Egypt’s bourse fell for a seventh session on mounting political tension Wednesday ahead of former President Hosni Mubarak’s trial, and most Gulf markets fell amid global uncertainty. The latest in a series of mass protests in Egypt has been scheduled for Friday, adding to the ongoing tension in the country.
“We are still waiting for next Friday’s protest, and no one knows how it will turn out,” said investment and capital market analyst Nader Khedr.
The benchmark index closed 0.7 percent lower.
Ezz Steel dropped 3 percent, down for a second day after the exchange on Tuesday briefly suspended trading in its shares until the Egypt’s top steel producer submits its consolidated results for 2010 and the first quarter of 2011.
Cairo-based private equity firm Citadel Capital tumbled 3.9 percent after talks with Abraaj Capital ended without the Dubai-based firm agreeing to buy a stake in its Egyptian rival.
Investors across the Gulf reduced positions ahead of the Islamic fasting month of Ramadan amid an uncertain global scenario.
Gold soared to a record high for the sixth time in two weeks Wednesday and the dollar slumped to another record low against the Swiss franc as investors sought safety from a possible U.S. debt default. Equities were weaker globally, particularly in Europe and Japan.
“Unfortunately, we’re approaching Ramadan in times of uncertainty in international markets,” said Marwan Shurrab, vice-president and chief trader at Gulfmena Investments.
In Abu Dhabi, telecoms operator Etisalat dragged Abu Dhabi’s benchmark to an eight-week low.
Etisalat fell 3.3 percent after paying out dividend.

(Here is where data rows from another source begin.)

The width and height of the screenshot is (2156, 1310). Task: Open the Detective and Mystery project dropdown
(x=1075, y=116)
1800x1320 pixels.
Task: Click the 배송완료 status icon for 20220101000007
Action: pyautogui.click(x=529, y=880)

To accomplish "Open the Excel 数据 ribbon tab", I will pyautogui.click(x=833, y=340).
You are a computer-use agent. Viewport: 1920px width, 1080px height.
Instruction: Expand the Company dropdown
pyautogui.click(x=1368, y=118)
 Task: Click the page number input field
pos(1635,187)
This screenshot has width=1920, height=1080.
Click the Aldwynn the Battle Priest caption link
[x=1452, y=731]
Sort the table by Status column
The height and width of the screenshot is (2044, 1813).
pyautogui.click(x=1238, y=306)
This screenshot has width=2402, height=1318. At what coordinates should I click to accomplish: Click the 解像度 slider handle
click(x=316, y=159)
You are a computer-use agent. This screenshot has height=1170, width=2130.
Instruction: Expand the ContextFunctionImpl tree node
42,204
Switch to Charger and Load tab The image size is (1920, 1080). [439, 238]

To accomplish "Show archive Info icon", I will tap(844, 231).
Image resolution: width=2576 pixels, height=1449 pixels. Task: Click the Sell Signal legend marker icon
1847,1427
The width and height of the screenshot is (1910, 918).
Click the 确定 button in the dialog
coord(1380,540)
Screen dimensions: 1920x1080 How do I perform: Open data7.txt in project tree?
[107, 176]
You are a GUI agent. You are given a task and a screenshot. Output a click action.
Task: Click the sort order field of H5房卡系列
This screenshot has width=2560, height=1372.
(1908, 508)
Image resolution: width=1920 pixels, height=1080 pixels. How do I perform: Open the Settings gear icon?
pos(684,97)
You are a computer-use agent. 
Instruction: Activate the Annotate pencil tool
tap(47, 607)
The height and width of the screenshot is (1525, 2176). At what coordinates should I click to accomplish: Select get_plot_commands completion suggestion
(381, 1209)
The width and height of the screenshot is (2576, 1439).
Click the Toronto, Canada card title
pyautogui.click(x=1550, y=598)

Banks saw profit-taking from Tuesday’s gains. First Gulf Bank slipped 0.6 percent, Abu Dhabi Commercial Bank shed 0.7 percent and Union National Bank declined 0.3 percent.
The index dropped 1.2 percent to its lowest close since May 31.
“We will see bluechips drifting down despite strong Q2 numbers generally. Real estate stocks are lagging behind, which is one of the main drivers of UAE markets. This will cause a lag in positioning from institutional which will negatively affect our markets,” Shurrab added.